- Exercise details:
From the entries below, please output exactly the lines starting at the one containing "Task: Click the Profanity Filter info icon" and ending at the one containing "Click the firewall", both included.

● ● ●

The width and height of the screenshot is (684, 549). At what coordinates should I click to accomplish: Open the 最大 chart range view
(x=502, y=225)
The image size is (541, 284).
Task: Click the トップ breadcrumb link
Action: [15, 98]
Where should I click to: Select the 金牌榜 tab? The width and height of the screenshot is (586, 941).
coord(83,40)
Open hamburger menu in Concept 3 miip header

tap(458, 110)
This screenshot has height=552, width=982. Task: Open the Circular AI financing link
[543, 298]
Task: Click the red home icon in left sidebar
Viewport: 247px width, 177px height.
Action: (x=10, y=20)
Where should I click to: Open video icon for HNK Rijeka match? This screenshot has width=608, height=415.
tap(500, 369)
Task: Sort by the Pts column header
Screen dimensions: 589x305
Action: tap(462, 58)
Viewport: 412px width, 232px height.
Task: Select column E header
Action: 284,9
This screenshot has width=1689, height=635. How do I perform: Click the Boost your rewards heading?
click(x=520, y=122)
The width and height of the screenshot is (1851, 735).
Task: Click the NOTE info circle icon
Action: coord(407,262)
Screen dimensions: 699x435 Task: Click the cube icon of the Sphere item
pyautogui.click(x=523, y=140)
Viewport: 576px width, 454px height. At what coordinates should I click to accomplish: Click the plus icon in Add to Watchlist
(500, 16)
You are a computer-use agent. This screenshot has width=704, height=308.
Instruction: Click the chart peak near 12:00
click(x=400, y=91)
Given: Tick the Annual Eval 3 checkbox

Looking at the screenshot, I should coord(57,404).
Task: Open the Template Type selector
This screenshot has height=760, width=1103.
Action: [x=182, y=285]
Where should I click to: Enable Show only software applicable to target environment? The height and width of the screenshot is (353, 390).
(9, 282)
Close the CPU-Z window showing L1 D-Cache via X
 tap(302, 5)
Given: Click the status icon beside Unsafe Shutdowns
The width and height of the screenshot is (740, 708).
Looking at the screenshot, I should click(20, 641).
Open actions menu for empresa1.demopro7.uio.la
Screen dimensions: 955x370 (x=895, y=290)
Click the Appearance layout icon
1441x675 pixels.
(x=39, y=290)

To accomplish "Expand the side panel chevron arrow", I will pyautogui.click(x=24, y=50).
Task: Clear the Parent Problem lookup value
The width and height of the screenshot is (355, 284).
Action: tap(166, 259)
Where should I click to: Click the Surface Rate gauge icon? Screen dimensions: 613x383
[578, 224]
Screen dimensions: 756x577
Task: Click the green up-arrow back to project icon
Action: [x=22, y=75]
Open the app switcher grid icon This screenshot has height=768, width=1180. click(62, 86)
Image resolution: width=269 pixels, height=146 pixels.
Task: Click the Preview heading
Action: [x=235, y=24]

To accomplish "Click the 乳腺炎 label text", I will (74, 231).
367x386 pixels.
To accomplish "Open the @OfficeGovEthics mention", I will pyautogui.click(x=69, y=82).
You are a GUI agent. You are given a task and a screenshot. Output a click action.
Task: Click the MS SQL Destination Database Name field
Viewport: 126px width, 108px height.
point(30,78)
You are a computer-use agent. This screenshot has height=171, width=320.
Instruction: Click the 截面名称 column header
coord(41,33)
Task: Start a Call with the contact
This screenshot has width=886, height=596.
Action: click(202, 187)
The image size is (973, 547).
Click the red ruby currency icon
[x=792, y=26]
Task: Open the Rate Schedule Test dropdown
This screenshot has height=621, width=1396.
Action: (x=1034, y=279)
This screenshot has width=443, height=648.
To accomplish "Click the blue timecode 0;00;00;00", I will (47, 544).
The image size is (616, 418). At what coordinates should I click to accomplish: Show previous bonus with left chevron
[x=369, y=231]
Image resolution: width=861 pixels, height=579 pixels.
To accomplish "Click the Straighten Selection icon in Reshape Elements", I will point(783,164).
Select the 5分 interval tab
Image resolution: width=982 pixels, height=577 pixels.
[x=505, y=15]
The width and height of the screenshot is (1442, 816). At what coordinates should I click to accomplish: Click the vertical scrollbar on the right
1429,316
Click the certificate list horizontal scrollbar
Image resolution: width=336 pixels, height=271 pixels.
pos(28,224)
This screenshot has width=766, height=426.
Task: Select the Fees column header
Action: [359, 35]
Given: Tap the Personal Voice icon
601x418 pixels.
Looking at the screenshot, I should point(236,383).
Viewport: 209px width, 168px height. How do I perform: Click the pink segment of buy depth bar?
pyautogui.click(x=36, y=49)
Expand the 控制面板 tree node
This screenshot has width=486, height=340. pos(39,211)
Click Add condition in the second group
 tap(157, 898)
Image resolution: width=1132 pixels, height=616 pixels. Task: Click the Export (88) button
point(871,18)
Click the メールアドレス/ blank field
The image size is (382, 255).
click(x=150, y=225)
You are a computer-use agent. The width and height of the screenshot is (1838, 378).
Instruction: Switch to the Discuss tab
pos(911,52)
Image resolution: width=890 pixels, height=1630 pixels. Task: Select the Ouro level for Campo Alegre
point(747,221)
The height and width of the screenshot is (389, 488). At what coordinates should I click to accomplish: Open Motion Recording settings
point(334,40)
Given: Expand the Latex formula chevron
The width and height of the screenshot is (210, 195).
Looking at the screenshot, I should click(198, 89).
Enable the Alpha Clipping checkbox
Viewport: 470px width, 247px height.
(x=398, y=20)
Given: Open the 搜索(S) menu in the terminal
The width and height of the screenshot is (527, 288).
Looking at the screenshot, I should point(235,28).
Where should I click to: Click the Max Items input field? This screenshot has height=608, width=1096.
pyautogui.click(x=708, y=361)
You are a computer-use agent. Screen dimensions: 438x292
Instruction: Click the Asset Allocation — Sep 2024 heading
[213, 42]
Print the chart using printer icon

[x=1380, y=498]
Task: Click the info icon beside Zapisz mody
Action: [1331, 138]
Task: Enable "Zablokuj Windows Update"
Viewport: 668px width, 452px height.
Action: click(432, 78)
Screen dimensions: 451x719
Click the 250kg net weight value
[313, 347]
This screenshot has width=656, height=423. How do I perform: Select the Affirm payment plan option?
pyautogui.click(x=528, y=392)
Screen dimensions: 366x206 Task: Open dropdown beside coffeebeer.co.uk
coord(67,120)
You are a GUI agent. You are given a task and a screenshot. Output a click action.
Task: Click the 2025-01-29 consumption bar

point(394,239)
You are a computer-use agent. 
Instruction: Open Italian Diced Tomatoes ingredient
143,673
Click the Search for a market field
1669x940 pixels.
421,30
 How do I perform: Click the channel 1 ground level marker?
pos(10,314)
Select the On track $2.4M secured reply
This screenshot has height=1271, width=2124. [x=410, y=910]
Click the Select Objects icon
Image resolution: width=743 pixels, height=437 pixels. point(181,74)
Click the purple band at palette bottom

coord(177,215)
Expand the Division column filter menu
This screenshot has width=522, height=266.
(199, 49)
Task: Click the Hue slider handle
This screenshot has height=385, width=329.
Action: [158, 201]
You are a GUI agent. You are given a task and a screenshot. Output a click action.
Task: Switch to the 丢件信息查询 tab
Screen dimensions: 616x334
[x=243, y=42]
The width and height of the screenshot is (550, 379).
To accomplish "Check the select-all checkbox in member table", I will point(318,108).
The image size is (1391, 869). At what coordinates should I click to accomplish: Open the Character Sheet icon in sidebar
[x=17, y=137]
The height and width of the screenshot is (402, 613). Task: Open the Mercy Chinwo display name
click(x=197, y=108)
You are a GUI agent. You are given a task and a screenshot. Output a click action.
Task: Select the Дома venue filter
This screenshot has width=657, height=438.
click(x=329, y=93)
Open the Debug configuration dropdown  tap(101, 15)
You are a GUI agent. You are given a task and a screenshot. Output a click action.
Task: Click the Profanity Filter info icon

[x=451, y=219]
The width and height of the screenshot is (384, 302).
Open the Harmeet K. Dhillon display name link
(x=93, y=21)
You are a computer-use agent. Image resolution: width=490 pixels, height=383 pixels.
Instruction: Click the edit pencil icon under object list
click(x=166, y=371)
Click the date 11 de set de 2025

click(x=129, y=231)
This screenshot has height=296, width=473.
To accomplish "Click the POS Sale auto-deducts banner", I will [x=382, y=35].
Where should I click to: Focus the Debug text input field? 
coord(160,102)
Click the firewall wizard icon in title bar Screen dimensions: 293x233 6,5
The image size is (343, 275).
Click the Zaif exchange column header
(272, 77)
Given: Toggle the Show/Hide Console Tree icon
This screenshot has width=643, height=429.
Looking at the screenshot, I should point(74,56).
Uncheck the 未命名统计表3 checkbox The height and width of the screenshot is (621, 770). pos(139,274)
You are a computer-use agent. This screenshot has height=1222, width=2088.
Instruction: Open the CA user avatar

● ● ●

- Response to this task:
Task: Click the Profanity Filter info icon

[x=451, y=219]
The width and height of the screenshot is (384, 302).
Open the Harmeet K. Dhillon display name link
(x=93, y=21)
You are a computer-use agent. Image resolution: width=490 pixels, height=383 pixels.
Instruction: Click the edit pencil icon under object list
click(x=166, y=371)
Click the date 11 de set de 2025

click(x=129, y=231)
This screenshot has height=296, width=473.
To accomplish "Click the POS Sale auto-deducts banner", I will [x=382, y=35].
Where should I click to: Focus the Debug text input field? 
coord(160,102)
Click the firewall wizard icon in title bar Screen dimensions: 293x233 6,5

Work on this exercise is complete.